El Festival abrió su voz al mundo el sábado 5 de julio, a las cuatro de una tarde gris y húmeda, como un otoño adversamente anticipado, en el anfiteatro del Cerro Nutibara. Este consiste en unas gradas que rodean con su abrazo un escenario al fondo donde nos sentamos los poetas. Las gradas de concreto, forradas de verdísima yerba, están custodiadas por altos árboles vigilantes. Al arribar los poetas ya casi estaba de bote el espacio, pero aún por sus escaleras bajaban, en riada constante, más participantes. La mayoría eran jóvenes, sobre todo parejas, en un aluvión gozoso. Rompió por el mensaje viril de Fernando Rendón, principal organizador, disconforme con la indiferencia de ciertos medios y la negativa oficial a reconocerle carácter patrimonial al acontecimiento que revirtiera el renombre de la ciudad, desde los antros del narcocrimen a las cimas jubilosas de la poesía. Después seguiría el concierto de voces. En disímiles lenguas, respetuosamente vertidas al español, en distintas maneras y con los más variopintos temas, se desovilló la bíblica lectura. Las horas se fueron tejiendo con los versos, en un rosario de nutrida belleza. Llegó la lluvia, no impertinente solo familiar, para reafirmar el acto poético, pues ¿qué poesía desconoce la lluvia? Se estrecharon más las parejas, se acercaron más los extraños, compartieron paraguas y hules, corroborando que la experiencia poética es ámbito de solidaridad. Nadie se retiró. Imantados, oían por los poros y las pupilas, se estremecían, exclamaban o reían, finalmente aplaudiendo delirantes y pidiendo más cuando se quedaban deseosos. No cabía en mi cuerpo de tan maravillado. Fueron largas horas paladeadas. Al final no pude evitar ir al podio y dejar hablar mi corazón. Nosotros hemos traído los poemas, ustedes confirman la poesía, dije. Ustedes hacen que la posibilidad sea probable y el futuro presencia, ¡gracias, Medellín! Y pedí a los poetas que, de pie, aplaudiéramos agradecidos a quienes completaban nuestros poemas. Esa noche probé lo que sienten las estrellas de rock.

· · · · ·

* TAREA BREVE *
Copia completo el texto sobre la apertura del Festival en el Cerro Nutibara, palabra por palabra y sin ningún cambio.

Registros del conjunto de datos
· · · · ·

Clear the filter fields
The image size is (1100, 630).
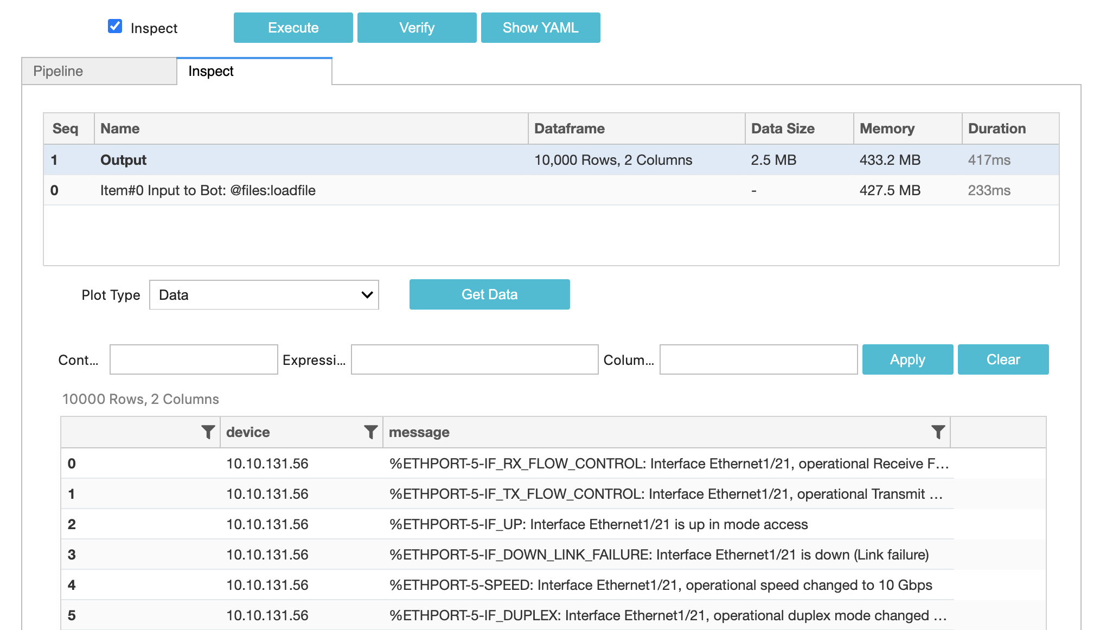[1003, 359]
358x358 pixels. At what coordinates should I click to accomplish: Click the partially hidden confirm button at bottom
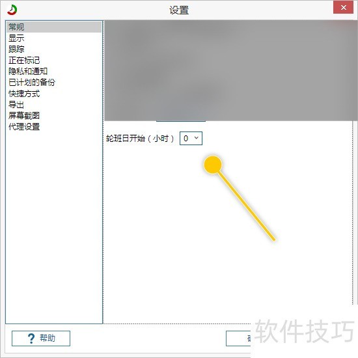click(x=238, y=338)
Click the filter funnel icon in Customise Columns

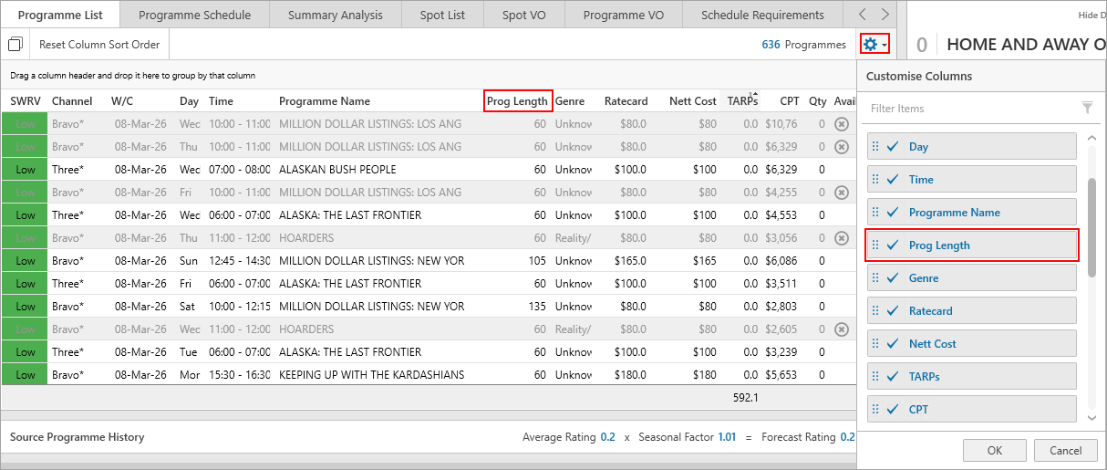pos(1087,108)
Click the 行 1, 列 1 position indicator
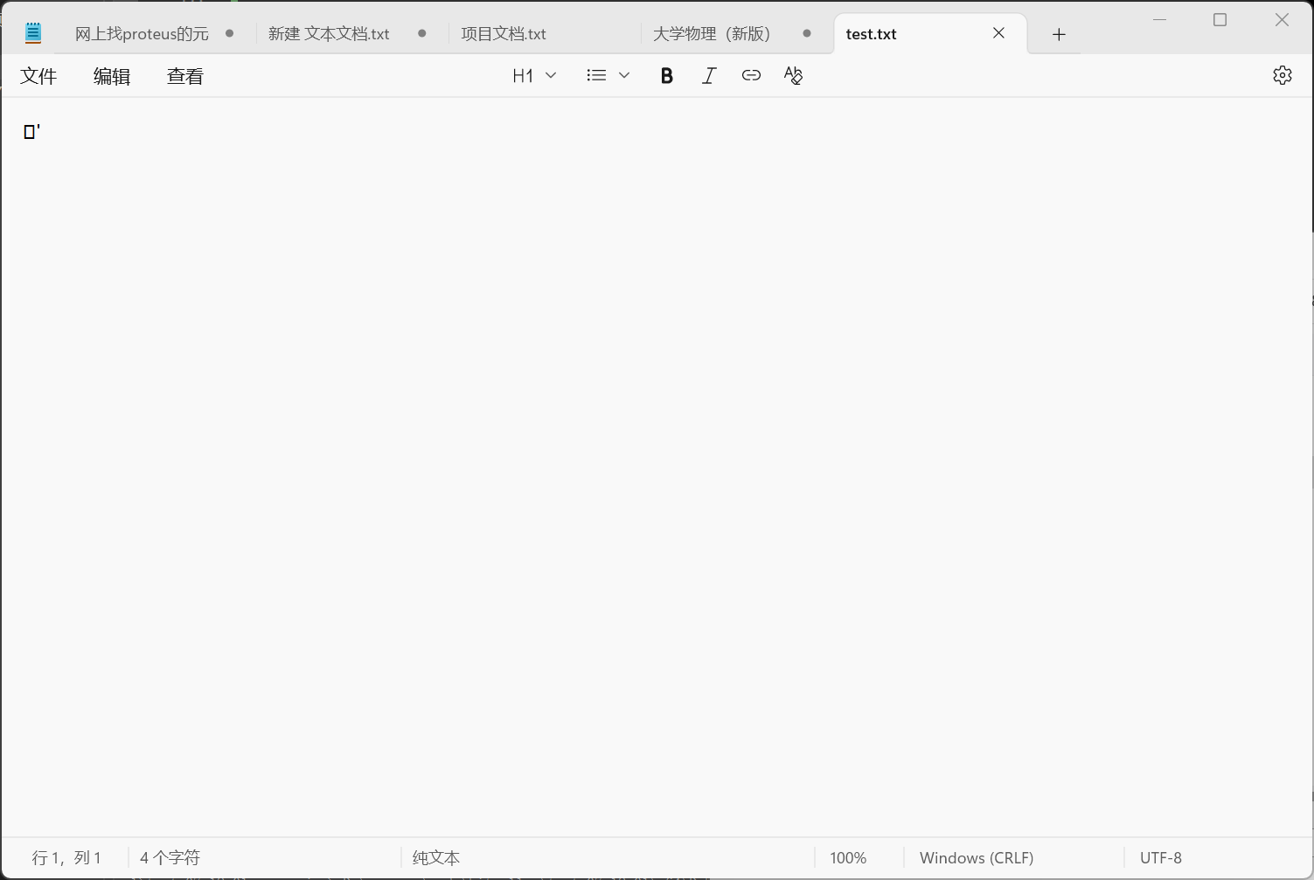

· · · · ·

* RESULTADO *
El Festival abrió su voz al mundo el sábado 5 de julio, a las cuatro de una tarde gris y húmeda, como un otoño adversamente anticipado, en el anfiteatro del Cerro Nutibara. Este consiste en unas gradas que rodean con su abrazo un escenario al fondo donde nos sentamos los poetas. Las gradas de concreto, forradas de verdísima yerba, están custodiadas por altos árboles vigilantes. Al arribar los poetas ya casi estaba de bote el espacio, pero aún por sus escaleras bajaban, en riada constante, más participantes. La mayoría eran jóvenes, sobre todo parejas, en un aluvión gozoso. Rompió por el mensaje viril de Fernando Rendón, principal organizador, disconforme con la indiferencia de ciertos medios y la negativa oficial a reconocerle carácter patrimonial al acontecimiento que revirtiera el renombre de la ciudad, desde los antros del narcocrimen a las cimas jubilosas de la poesía. Después seguiría el concierto de voces. En disímiles lenguas, respetuosamente vertidas al español, en distintas maneras y con los más variopintos temas, se desovilló la bíblica lectura. Las horas se fueron tejiendo con los versos, en un rosario de nutrida belleza. Llegó la lluvia, no impertinente solo familiar, para reafirmar el acto poético, pues ¿qué poesía desconoce la lluvia? Se estrecharon más las parejas, se acercaron más los extraños, compartieron paraguas y hules, corroborando que la experiencia poética es ámbito de solidaridad. Nadie se retiró. Imantados, oían por los poros y las pupilas, se estremecían, exclamaban o reían, finalmente aplaudiendo delirantes y pidiendo más cuando se quedaban deseosos. No cabía en mi cuerpo de tan maravillado. Fueron largas horas paladeadas. Al final no pude evitar ir al podio y dejar hablar mi corazón. Nosotros hemos traído los poemas, ustedes confirman la poesía, dije. Ustedes hacen que la posibilidad sea probable y el futuro presencia, ¡gracias, Medellín! Y pedí a los poetas que, de pie, aplaudiéramos agradecidos a quienes completaban nuestros poemas. Esa noche probé lo que sienten las estrellas de rock.